Market segmentation is the process of “dividing a market into distinct groups of buyers who have distinct needs, characteristics or behavior and who might require separate product or marketing mixes” (Kotler, 2004). Underlying the decision to segment the market is the recognition that a single market is not composed of people with homogenous needs, attitudes amd behavior and therefore requires a different marketing strategy for each group of people. This process helps marketers in identifying opportunities for a new product or product mix by identifying specific needs of a group of consumer marketer (Kinsey, 2005)

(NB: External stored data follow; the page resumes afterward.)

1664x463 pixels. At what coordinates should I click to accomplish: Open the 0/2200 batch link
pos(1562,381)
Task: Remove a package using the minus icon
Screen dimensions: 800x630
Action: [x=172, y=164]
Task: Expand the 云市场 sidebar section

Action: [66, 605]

Market segmentation can be done in many ways. A company with a customer base over a large geographic area can divide its market into various geographic areas. It can also segment the market on the basis of demographic factors such as gender, age, family size or family life cycle stage, profession, education, ethnical background etc. Other techniques include psychographic segmentation is another type of segmentation that is “based on social class, lifestyle or personality characteristics” and behavioral segmentation that is “based on the consumer knowledge attitude, use or response to a product” (Kotler, 2004). Other than the geographic segmentation all the other segmentation techniques requires a lot of consumer research with a demographic research on a lesser extent.
Whatever segmentation techniques are used the market segments identified must be measurable in terms of size, purchasing power etc, accessible through target marketing, substantial, differentiable so that they should deserve the investment in a separate marketing strategy and actionable that is creating a marketing strategy for it should be practically possible for the company (Kotler, 2004).

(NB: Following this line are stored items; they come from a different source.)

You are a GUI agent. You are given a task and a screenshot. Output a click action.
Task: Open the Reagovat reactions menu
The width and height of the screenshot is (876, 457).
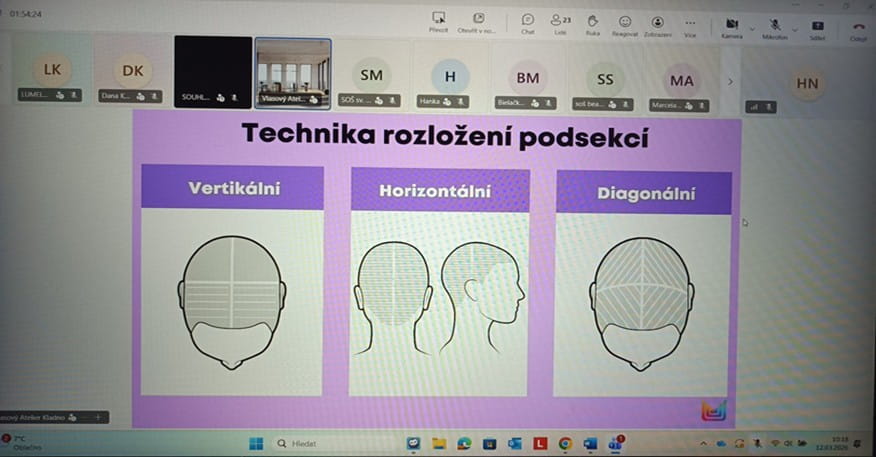(x=625, y=21)
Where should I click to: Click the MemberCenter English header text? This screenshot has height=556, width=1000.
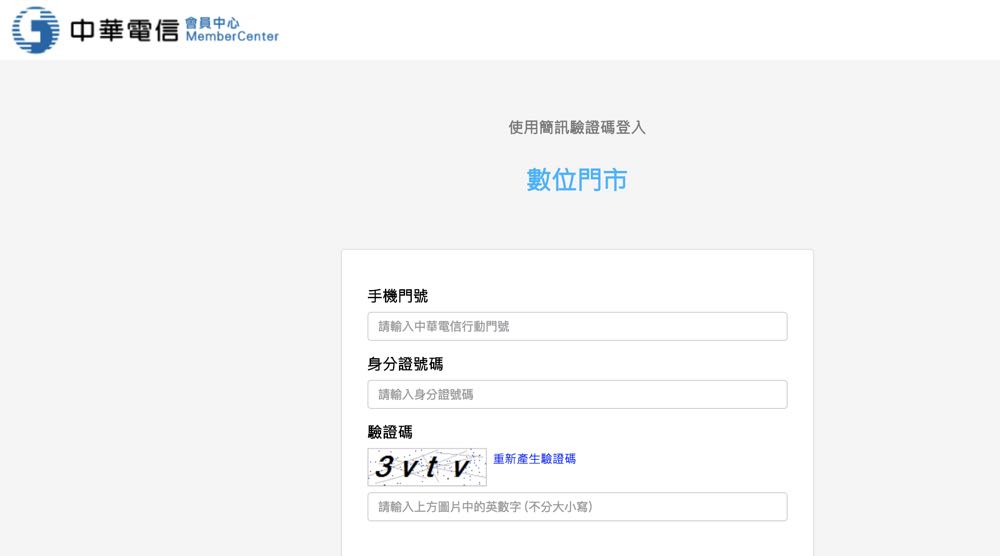click(232, 38)
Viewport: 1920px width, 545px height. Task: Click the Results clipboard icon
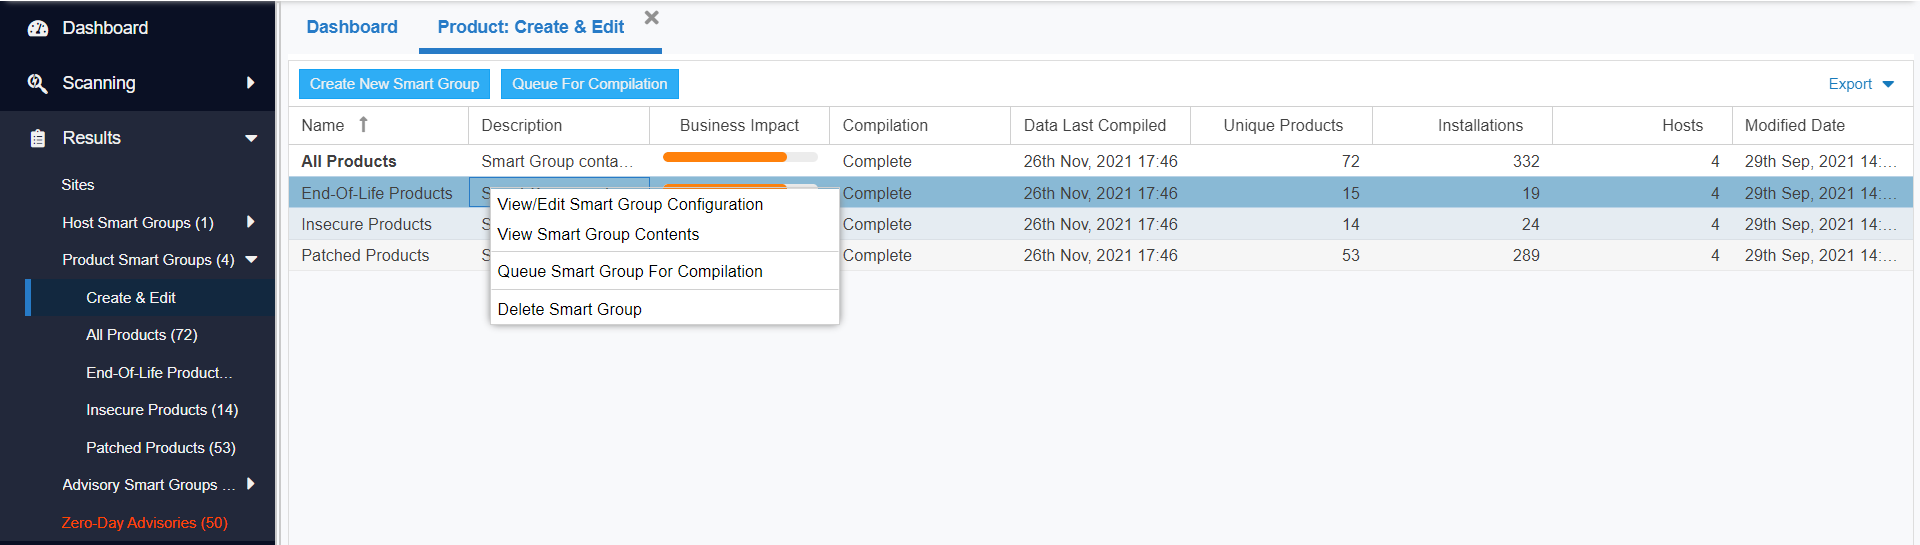coord(38,138)
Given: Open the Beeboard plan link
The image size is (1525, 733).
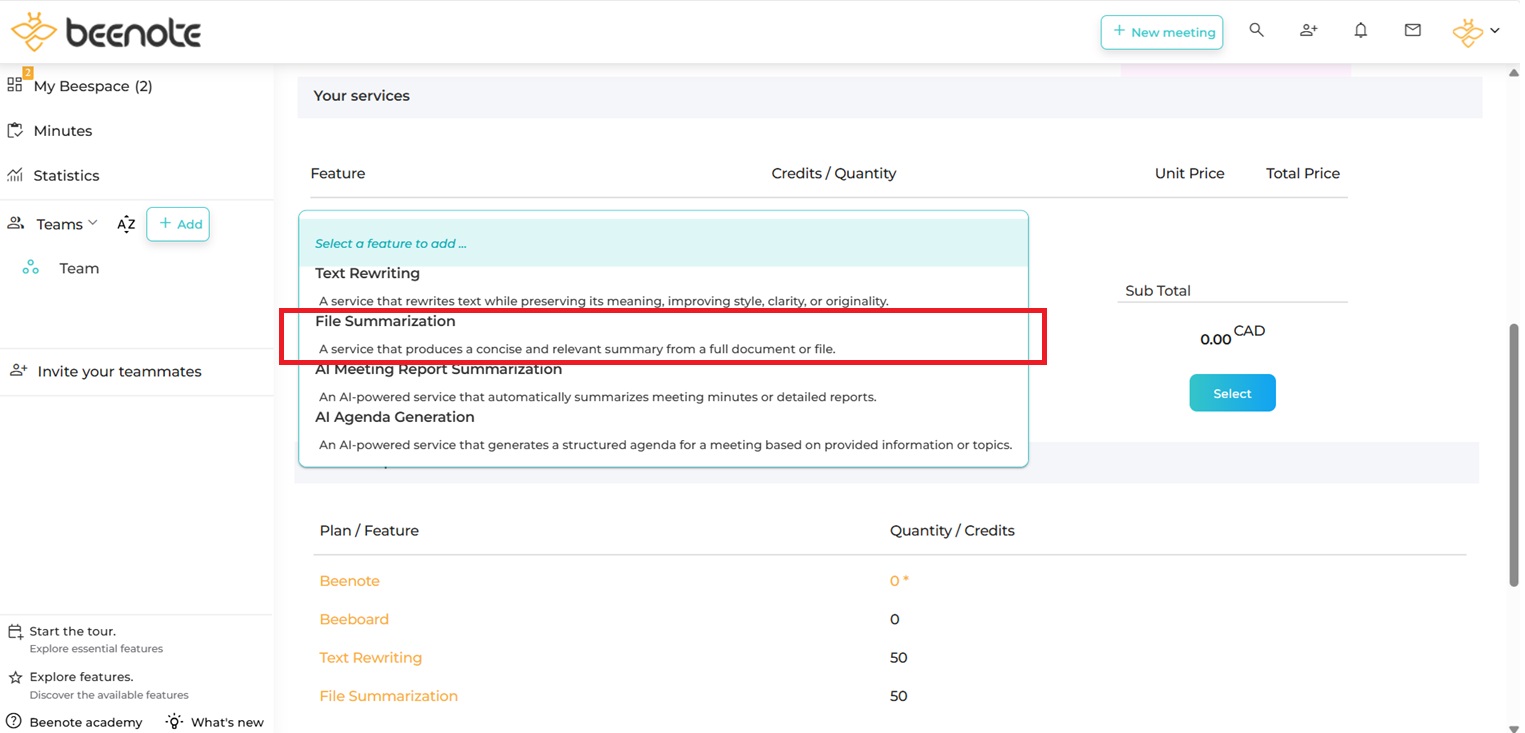Looking at the screenshot, I should [x=354, y=619].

The task at hand is to segment the beverage market, decide on the target market and then design the most effective product mix for that segment. The beverage under consideration has an ingredient that is perceived to have health advantages. Thus, the drink can be positioned to be a wholesome addition to a healthy diet. The fact that their competitors have limited themselves to athletic males has left most of the market open for new product.
The company can market the product to a much larger psychographic segment which is of health conscious consumers. On a secondary level some demographic segmentation can be done where students and young professionals are targeted through relevant marketing strategies that promote the drink as a source of nutrients needed for mental and physical growth necessary to cope with a demanding environment.
Also a market strategy can be designed such that it encourages product use n the morning with breakfast. This type of strategy comes in the occasion segmentation as part of the behavior segmentation. With a powerful promotion program the beverage can become a necessary morning drink for all health conscious people.
As the product is being promoted as a health drink it should contain appropriate nuitrants and vitamins and fruit extracts whose details should be given on the package. As it is being promoted as a morning drink it should be light and should not have sharp taste or smell. Also along with individual packages it should be available in easy to open packages that contain at least seven servings.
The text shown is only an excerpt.